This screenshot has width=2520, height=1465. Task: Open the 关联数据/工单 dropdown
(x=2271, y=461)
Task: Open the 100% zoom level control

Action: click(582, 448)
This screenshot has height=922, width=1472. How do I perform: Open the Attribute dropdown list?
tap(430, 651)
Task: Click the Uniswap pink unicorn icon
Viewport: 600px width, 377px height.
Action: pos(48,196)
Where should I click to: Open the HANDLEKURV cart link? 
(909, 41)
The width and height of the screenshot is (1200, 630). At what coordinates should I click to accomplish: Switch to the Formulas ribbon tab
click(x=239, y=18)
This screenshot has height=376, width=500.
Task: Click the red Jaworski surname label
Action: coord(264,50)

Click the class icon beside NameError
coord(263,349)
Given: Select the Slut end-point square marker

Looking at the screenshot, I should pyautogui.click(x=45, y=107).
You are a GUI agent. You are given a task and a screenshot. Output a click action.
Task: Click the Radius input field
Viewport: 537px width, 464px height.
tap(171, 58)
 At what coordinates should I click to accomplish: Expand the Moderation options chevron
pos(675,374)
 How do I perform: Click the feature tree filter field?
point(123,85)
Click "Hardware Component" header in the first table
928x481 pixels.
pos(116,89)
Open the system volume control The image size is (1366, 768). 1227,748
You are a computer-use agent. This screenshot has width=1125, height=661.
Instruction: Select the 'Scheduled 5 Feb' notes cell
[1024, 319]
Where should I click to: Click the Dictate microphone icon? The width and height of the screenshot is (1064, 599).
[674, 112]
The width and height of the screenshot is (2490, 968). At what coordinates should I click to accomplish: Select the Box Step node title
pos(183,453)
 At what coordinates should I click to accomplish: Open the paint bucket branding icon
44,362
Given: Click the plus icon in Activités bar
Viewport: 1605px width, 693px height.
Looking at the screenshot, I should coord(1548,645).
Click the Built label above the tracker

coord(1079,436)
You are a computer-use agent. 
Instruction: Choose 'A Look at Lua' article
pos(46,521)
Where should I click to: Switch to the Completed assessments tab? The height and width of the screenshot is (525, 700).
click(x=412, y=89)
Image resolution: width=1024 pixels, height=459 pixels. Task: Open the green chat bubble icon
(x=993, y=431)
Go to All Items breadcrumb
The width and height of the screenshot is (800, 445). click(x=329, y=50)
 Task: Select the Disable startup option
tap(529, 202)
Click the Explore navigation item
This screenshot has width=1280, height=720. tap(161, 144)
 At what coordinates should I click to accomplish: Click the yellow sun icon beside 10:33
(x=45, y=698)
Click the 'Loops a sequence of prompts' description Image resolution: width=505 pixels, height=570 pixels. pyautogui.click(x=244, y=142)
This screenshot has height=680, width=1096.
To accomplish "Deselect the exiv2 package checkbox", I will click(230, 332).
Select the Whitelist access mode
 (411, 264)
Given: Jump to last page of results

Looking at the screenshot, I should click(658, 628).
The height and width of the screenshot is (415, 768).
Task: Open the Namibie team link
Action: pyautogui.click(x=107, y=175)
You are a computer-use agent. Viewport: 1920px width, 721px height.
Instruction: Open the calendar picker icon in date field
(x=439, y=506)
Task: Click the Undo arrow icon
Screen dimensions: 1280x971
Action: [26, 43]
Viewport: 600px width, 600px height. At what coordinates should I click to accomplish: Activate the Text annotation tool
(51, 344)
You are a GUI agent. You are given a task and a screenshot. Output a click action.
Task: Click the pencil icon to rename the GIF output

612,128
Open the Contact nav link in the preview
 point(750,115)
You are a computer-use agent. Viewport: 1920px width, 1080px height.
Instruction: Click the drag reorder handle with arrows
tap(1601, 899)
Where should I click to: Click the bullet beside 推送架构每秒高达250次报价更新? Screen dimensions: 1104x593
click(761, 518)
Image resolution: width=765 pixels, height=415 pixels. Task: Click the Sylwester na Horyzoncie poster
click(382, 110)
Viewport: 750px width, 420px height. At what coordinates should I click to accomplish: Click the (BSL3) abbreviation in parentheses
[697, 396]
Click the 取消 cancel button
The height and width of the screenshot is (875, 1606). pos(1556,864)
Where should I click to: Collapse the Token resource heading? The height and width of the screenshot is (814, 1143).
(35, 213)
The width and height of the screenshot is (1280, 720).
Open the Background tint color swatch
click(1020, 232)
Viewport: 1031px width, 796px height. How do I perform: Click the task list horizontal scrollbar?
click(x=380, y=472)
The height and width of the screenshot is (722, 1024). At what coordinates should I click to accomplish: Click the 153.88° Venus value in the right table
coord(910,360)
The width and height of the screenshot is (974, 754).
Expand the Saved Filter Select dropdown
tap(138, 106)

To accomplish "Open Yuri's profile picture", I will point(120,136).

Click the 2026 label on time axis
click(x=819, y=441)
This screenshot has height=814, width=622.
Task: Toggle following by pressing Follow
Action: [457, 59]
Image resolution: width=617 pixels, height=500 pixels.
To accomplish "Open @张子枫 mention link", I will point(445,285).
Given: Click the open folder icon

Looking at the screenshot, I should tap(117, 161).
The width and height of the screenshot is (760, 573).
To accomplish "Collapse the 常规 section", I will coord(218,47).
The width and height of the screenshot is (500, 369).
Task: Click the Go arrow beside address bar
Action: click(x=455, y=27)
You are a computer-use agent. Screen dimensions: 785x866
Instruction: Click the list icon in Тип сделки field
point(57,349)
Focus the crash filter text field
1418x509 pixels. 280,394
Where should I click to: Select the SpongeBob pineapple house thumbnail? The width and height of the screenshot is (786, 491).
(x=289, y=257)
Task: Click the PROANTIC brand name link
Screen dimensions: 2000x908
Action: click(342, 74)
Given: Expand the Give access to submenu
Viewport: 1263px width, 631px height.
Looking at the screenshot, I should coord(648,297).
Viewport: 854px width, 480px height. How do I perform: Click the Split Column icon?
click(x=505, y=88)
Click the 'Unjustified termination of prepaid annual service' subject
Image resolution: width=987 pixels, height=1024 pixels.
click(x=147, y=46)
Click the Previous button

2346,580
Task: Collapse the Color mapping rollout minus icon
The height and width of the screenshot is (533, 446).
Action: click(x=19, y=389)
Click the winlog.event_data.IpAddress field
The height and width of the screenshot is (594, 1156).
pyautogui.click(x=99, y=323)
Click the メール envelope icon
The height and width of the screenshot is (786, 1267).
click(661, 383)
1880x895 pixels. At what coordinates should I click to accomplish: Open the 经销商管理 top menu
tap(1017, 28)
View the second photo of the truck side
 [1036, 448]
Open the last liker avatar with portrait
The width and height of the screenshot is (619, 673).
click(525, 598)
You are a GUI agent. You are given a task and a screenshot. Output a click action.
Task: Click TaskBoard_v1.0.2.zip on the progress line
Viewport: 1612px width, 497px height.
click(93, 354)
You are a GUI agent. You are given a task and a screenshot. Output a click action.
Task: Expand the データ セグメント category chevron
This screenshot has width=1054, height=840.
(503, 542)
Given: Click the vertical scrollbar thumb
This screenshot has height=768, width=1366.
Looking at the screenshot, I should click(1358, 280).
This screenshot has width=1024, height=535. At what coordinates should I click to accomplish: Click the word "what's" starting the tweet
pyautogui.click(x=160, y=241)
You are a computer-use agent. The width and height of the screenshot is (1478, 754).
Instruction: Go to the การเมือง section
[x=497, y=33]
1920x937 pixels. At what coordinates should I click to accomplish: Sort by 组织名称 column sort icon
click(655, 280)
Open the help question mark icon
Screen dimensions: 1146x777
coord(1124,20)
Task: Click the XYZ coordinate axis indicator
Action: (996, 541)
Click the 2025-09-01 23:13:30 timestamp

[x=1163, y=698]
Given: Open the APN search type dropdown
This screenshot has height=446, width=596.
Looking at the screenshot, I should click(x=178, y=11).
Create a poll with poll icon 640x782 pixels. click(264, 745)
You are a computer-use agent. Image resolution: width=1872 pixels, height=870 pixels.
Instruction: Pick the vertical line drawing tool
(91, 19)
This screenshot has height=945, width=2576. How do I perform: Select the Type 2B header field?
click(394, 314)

****************

● INSTRUCTIONS FOR THE TASK:
The response must give every line from the material above that holds the string "computer".

● SOLUTION TO THIS TASK:
You are a computer-use agent. This screenshot has width=1125, height=661.
You are a computer-use agent. 
You are a computer-use agent. Viewport: 1920px width, 721px height.
You are a computer-use agent. Viewport: 1920px width, 1080px height.
You are a computer-use agent. Screen dimensions: 785x866
You are a computer-use agent. The width and height of the screenshot is (1478, 754).
You are a computer-use agent. Image resolution: width=1872 pixels, height=870 pixels.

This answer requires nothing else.